## Records drawn from a dataset
- - - -

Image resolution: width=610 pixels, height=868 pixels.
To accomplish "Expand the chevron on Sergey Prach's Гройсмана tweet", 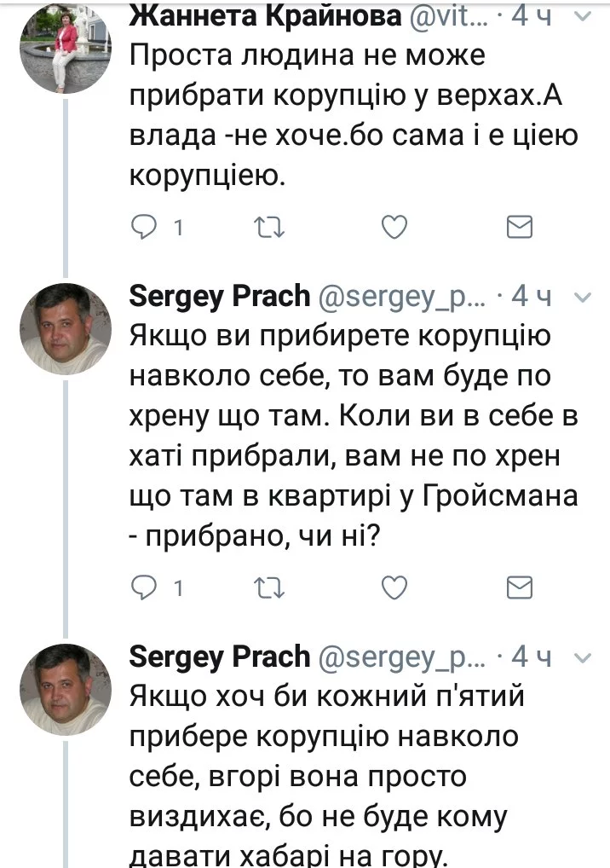I will click(x=584, y=297).

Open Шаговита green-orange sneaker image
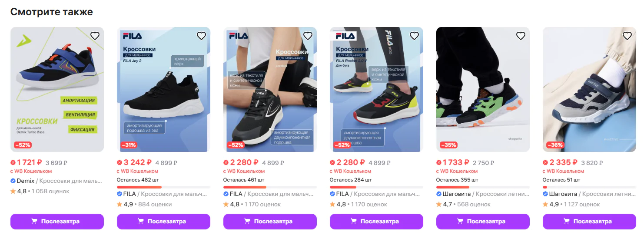(x=483, y=89)
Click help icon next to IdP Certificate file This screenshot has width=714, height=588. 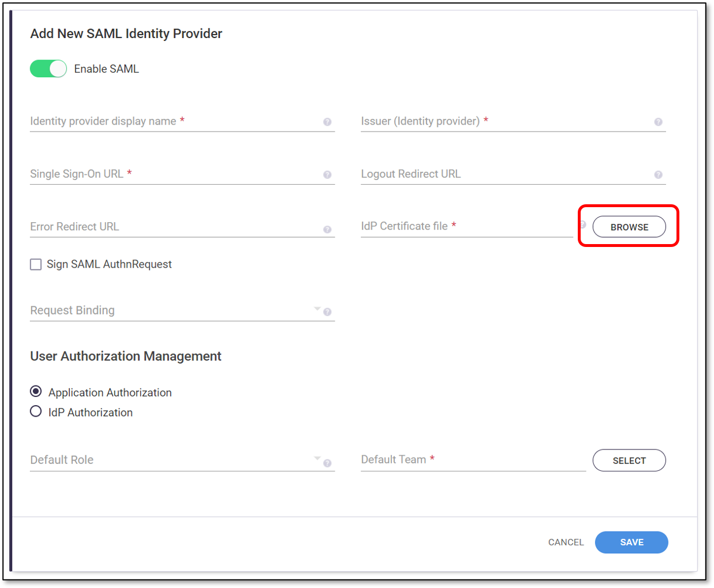click(582, 224)
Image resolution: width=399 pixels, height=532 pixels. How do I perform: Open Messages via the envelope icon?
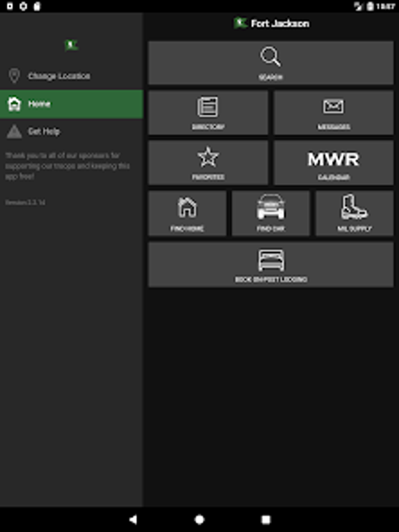click(333, 113)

- - - -

Pictures must be left out. Repeat exactly the lines from the one containing "Image resolution: width=399" through the final line of the data.

Image resolution: width=399 pixels, height=532 pixels. How do I perform: Open Messages via the envelope icon?
click(333, 113)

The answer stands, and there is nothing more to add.